New DVDs, old sleaze

Pub date October 4, 2011
SectionTrash

TRASH When it comes to home viewing, gratuitous violence is always a selling point for genre fans — the censorial gloves that handle most theatrical films are off, “unrated” becomes a plus rather than commercial suicide, “director’s cut” usually means more blood and maybe a little flesh previously removed at the MPAA’s behest. The flood of obscure old exploitation titles now being released to DVD and Blu-ray are duly advertised as high on mayhem, whether that’s actually the case or not. (One mid-70s Swedish sexploitation item just released is billed as a “violent cult classic,” though apart from a bit of fetish whipping there’s nary a violent moment in it.)

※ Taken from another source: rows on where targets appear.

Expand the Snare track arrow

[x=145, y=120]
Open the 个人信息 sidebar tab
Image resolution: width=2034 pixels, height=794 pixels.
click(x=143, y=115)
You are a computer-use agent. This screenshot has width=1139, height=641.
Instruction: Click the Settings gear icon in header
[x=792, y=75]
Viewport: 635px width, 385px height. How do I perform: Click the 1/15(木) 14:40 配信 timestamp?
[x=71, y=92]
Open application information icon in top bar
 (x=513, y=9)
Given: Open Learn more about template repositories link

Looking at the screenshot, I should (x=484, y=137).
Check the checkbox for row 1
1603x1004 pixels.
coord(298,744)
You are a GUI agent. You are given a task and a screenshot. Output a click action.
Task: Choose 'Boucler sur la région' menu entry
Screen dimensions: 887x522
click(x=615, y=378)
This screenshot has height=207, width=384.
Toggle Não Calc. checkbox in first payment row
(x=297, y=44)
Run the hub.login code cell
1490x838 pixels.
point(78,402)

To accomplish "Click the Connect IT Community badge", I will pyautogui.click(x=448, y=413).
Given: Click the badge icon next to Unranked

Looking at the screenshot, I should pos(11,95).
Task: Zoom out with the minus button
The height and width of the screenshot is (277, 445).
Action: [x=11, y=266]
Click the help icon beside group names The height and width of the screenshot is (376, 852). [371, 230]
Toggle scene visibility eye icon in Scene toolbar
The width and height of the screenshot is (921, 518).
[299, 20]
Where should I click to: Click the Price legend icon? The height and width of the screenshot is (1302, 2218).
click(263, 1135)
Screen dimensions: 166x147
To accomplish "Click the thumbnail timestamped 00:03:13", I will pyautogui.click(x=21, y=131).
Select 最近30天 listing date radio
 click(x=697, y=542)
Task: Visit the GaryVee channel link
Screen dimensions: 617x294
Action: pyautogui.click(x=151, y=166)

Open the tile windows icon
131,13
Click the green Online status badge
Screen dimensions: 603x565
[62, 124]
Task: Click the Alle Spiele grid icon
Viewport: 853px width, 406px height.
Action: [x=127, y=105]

Sometimes one even wonders if the writers of back-cover copy even bothered to watch the film itself, a question that recalls the halcyon days of VHS when box descriptions of cheap back-catalog titles often seemed to be about other, perhaps imaginary films entirely.

Nonetheless, you don’t have to look too far to find retro schlock living up to its hype, reminding that in grindhouse days of yore big-screen movies could get away with considerably more crassness than they do now. One such cheerfully nasty oldie is Ruggero Deodato’s 1976 Italian Live Like a Cop, Die Like a Man, invitingly labeled as “ULTRA VIOLENCE from the director of Cannibal Holocaust.”

That 1980 milestone in the annals of yecch was still years away when Deodato and scenarist cop-flick specialist Fernando Di Leo delivered this crazy exercise in vigilante justice with a badge. Ray Lovelock and Marc Porel do the Starsky and Hutch thing as a Roman “special squad” police duo who always get their man — though to the exasperation of their superiors, said man always meets an bloody “accidental” death in the process of apprehension. In fact it’s acknowledged that the pair has criminal instincts. They’ve only chosen this side of the law to wreak as much violent havoc for kicks as possible and get away with it.

Swiss Porel and Italian Lovelock were two of the most beautiful men — we’re talking Alain Delon level here — in movies then. Deodato lets them act not just like a flippant thrill-crazed comedy team nonchalantly distributing harm everywhere they go, but like a couple close-knit in other ways. We see that they share the same bedroom (if not bed); the few times they express sexual interest, it’s to “take turns” with a woman in each other’s company. Such interludes clearly do no more than kill time for our prankster-hero psychopaths between the greater visceral rewards of reckless motorcycle chases (reportedly shot without permits in the heart of Rome) plus blowing and shooting stuff up. They’re adorably lethal.

Speaking of vigilantism, few U.S. films ripped off the Death Wish (1974) formula — aside from Death Wish sequels, of course — with more lurid tactlessness than 1980’s The Exterminator, now out in a DVD/Blu-ray pack. Writer-director James Glickenhaus’ magnum opus has Robert Ginty as a Vietnam vet whose avenging of a comrade’s assault by Class of 1984-style “punks” snowballs into a general NYC cleanup campaign utilizing a flame thrower, machine gun, soldering iron, giant meat grinder, electric carving knife, and jazz great Stan Getz — well, he’s featured in a rare non-violent, wholly incongruous scene at a nightclub.

Lest we object to this unlawful justice, the perps pulverized include hoodlums who gut-punch old ladies and pimps who “serve young boys to perverts.” Tea Party logic is affirmed in an ending where FBI operatives, having slain our antihero (or so they think) on government orders because successful vigilantism makes public officials look bad at election time, smirk “Washington will be pleased.” Yeah, they’re all out to fuck ya! NRA 4-ever!

The Exterminator offered a cheap-thrills alternative to the original slasher wave. Gleefully surfing the latter’s blood tide is Alex Pucci’s Frat House Massacre, a belated DVD release that reprises the excesses of that era and then some.

With nary a dull (or tasteful) moment in its 116-minute director’s cut, this 2008 campus flashback has it all: psycho fraternity president, deliberately fatal hazings, rampant cocaine abuse, nasty sex and nastier sexism, boobs, a surprising surplus of well-toned male nudity, ludicrously gory murders, a disco production number, brutal towel-snapping, music by one of the Goblin guys (of 1977’s Suspiria fame), zero narrative continuity, and lines like “Studying always gets me horny.” Frat House Massacre would be a guilty pleasure if it weren’t clearly in on its own joke.